Inheritance lets us define a data taxonomy, and it is often natural to organize a set of data structures into multiple, orthogonal taxonomies. Multiple inheritance enables that; however, it also adds a lot of complexity, both to the software relying on it and the underlying system. It is often possible and beneficial (in the long term) to rely on techniques like composition and delegation instead. We should consider how single inheritance languages like Java have been so successful, although they are not directly comparable to our functional system.

Syntax

The entire API should be free of side effects and odd conventions, like making the . character significant in method names. Whereas S3 supports implicit method registration based on the name of the method, the new system should require methods to be registered explicitly. Direct manipulation of class and generic objects should enable this.

Namespaces

The system should support exporting generics and classes. If classes are objects, they can be treated like any other object when exporting and importing symbols. If generics are objects, then it should be simple to export all methods on a generic. It is not clear whether selective method export is important. One use case would be to hide a method with an internal class in its signature to avoid unnecessary documentation. Perhaps R CMD check could ignore methods for unexported classes. There should be no need for explicit method registration.

Third party methods

To fully realize the potential of interoperability afforded by functional OOP, with its treating of generics and classes as orthogonal, we should allow packages to extend an externally defined API so that it supports externally defined classes. In most cases, a method should only be defined by either the owner of the generic or the owner of the class, but “ownership” is a somewhat nebulous concept. We acknowledge the potential for conflicts arising from multiple packages defining methods on the same generic and with overlapping signatures, as well as the danger of injecting new behaviors that violate the assumptions of existing method definitions.

Formal arguments

The formal arguments of a generic must be present in every method for that generic. This is in contrast to Julia, where methods can have completely different sets of arguments. We favor a fixed set of formal arguments for the sake of consistency and to enable calling code to depend on a minimal set of arguments that are always present. If the generic formal argument list includes ..., then methods can add their own arguments. The extra arguments are useful for controlling specialized behaviors, as long as the calling code can assume that calling the generic will always dispatch to a method that handles them in accordance with the documentation. In accordance with the Liskov Substitution Principle, we could explore enforcing that a method only adds arguments to those of a method dispatching on a parent class. This is easiest to conceptualize and would be most useful in the single dispatch case, but we should also be able to develop a set of rules for nested multiple dispatch.

Field visibility

Functional OOP is incompatible with the notion of private fields, because code does not run in the context of a class, and thus there is no way to accept or deny access to a field. R users also expect and appreciate object transparency. We will consider enabling encapsulation of field access and modification similar to how reference classes allow for defining fields as active bindings.

Reflection and dynamism

Given a class and a generic, you should be able to find the appropriate method without calling it. This is important for building tooling around the system.
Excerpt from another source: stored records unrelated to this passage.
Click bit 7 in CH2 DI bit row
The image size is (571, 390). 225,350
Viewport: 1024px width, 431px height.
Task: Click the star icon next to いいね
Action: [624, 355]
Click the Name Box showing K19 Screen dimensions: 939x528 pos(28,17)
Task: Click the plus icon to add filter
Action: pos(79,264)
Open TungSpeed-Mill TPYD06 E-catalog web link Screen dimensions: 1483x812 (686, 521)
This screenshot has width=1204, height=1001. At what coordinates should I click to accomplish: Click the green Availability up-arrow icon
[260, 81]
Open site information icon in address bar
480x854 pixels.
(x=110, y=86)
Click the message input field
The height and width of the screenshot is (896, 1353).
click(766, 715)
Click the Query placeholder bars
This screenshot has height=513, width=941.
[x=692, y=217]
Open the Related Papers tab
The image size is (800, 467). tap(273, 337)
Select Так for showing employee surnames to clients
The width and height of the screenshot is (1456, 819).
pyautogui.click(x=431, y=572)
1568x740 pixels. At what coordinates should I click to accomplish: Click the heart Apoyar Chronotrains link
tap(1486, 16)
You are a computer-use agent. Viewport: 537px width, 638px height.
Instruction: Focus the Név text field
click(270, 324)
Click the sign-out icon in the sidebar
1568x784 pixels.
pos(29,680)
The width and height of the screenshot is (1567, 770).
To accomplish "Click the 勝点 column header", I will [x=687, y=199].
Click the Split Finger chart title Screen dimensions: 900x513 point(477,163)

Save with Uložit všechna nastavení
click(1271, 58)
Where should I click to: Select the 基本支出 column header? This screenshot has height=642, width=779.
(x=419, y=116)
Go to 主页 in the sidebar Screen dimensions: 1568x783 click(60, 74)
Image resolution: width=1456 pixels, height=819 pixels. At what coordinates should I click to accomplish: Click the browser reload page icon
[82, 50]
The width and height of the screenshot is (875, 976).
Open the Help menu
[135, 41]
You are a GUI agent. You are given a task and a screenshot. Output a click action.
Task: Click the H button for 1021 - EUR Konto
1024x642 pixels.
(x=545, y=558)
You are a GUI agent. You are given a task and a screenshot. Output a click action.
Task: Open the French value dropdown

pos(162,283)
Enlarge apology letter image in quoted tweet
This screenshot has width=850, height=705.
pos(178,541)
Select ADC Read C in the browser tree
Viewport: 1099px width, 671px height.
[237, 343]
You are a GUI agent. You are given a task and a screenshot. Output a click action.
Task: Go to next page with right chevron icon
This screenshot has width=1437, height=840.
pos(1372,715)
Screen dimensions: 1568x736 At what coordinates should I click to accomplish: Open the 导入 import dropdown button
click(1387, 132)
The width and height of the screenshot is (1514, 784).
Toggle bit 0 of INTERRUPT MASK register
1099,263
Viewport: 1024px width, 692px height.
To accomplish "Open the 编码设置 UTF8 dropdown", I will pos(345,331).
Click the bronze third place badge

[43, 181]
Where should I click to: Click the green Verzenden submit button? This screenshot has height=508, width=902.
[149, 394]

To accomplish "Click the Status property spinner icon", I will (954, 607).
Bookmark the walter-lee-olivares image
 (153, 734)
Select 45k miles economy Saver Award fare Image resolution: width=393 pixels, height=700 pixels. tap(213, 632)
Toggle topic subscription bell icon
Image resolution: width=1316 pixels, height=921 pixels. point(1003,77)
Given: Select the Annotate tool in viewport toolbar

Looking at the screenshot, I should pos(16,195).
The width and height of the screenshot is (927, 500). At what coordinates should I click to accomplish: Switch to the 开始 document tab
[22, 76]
Lazy and dynamic registration

On the flip side, you should also be able to register a method lazily/dynamically at run-time. This is important for:

  • Generics and classes in suggested packages, so that method registration can occur when the dependency is loaded.

  • Testing, since you may want to define a method only within a test. This is particularly useful when used to eliminate the need for mocking.

  • Interface evolution, so you can provide a method for a generic or class that does not yet exist, anticipating a future release of a dependency.